So, let’s see how we can leverage Schema Registry to reliably produce and consume data in Kafka.

1. Choose a data serialization format

The decision of which data serialization format to use with Kafka is an important one. In our context, data serialization is the process of translating an object into a stream of bytes to be sent over the wire and stored in Kafka. The reverse process of reconstructing the object from a stream of bytes stored in Kafka is called deserialization. We recommend that you use a serialization format with schema support. Schemas are extremely important in data streaming for clean and safe communications between parties. Schemas act as a kind of API in data streaming; as the interface on which decoupled services and applications operate.

As mentioned above, at Confluent we added special support for Avro, Protocol Buffers, and JSON. These are our recommended serialization formats to use with Kafka. Deciding which of the three to use really depends on your needs, preferences, and constraints.

The table below provides a quick run through of characteristics and differences across the three formats to help you with the decision process.

Avro Protocol Buffer JSON
Type Binary-based Binary-based Text-based
Schema support Yes Yes Yes
Schema on read Yes No No
Schema language JSON Protobuf IDL JSON
Size/compression Great compression Great compression No compression
Speed Very good Very good Moderate
Ease of use Very good Good Very good
Programming languages support Good Very good Good
Tooling Very good Very good Moderate
Community activity Moderate Great Moderate

2. Register a schema in Schema Registry

Once you have your Schema Registry up and running, you can start registering schemas via the UI, API, CLI or the maven plugin. Schema Registry will assign a monotonically increasing (but not always consecutive) unique ID (within that registry) to each registered schema. Additionally, and for non-production scenarios, you can have your producer application directly register a schema with the property auto.register.schemas=true.

3. Produce records to Kafka

Now it’s time to start sending data to Kafka.

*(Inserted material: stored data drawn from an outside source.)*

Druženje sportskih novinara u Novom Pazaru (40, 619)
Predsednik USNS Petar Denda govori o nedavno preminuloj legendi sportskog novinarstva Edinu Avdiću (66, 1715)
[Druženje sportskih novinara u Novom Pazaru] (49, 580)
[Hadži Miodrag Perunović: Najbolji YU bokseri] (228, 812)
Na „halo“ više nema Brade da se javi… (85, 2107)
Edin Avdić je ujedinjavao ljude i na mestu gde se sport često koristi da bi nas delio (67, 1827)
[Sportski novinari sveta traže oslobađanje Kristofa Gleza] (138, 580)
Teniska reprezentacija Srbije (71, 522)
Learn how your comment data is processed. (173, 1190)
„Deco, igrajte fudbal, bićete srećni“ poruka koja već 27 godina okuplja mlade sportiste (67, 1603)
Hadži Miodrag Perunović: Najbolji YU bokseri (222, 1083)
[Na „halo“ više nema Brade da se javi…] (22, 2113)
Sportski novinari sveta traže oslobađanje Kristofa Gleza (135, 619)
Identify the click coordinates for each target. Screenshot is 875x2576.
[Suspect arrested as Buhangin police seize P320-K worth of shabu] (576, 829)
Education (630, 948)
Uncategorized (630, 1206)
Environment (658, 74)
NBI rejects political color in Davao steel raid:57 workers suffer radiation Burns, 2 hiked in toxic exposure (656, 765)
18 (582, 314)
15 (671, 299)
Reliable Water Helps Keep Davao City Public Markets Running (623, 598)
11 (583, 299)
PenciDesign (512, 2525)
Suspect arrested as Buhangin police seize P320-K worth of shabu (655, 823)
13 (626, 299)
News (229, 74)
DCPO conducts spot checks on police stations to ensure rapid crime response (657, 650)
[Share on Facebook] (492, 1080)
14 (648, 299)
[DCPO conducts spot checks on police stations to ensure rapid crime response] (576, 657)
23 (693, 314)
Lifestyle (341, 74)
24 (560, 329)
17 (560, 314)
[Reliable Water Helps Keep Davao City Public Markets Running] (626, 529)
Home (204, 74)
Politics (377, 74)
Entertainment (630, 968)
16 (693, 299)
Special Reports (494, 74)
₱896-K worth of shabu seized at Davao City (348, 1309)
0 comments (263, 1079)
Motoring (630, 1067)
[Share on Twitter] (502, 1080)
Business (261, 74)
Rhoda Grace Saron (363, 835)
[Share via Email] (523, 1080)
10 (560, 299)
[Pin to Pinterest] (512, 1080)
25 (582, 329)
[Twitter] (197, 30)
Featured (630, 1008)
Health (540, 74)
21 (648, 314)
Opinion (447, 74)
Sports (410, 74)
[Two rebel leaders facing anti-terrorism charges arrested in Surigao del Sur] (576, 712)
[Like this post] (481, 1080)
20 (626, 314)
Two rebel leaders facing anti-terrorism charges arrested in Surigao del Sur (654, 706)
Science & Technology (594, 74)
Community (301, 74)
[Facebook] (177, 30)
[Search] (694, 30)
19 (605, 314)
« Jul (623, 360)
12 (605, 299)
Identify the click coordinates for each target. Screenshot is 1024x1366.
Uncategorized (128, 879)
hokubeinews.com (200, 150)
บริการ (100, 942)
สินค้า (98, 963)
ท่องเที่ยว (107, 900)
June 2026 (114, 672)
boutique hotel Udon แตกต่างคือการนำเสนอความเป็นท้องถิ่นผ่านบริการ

The first thing the producer will do is fetch the schema ID from the Schema Registry given an Avro, Protobuf, or JSON object (with reference to the schema that describes it). The schema ID will then be prepended to the record payload (schema ID+record) and sent to Kafka. Note that all this orchestration is done automatically by the Avro, Protobuf, and JSON serializers on the Kafka clients.

4. Consume records from Kafka

On the consumer side, after receiving the payload, the first thing the consumer will do is extract the schema ID (bytes 1 through 5 of the payload, byte 0 is a magic byte) and use it to look up/fetch the writer schema in the Schema Registry if not available in cache (clients cache the schema ID to schema mapping the first time they talk with Schema Registry and use it for subsequent lookups). With the writer schema in hand and the current reader schema, the consumer can now deserialize the payload. Note that all this orchestration is done automatically by the Avro, Protobuf, and JSON deserializers on the Kafka clients.

5. Evolve a schema

Producers and consumers are decoupled in regards to schema evolution, and can upgrade their schemas independently following an agreed-upon compatibility type. After the initial schema is defined, applications may need to evolve it over time. When this happens, it’s critical for the downstream consumers to be able to seamlessly handle data encoded with both the old and the new schema. This is an area that tends to be overlooked in practice until you run into your first production issues. Without thinking through data management and schema evolution carefully, people often pay a much higher cost later on.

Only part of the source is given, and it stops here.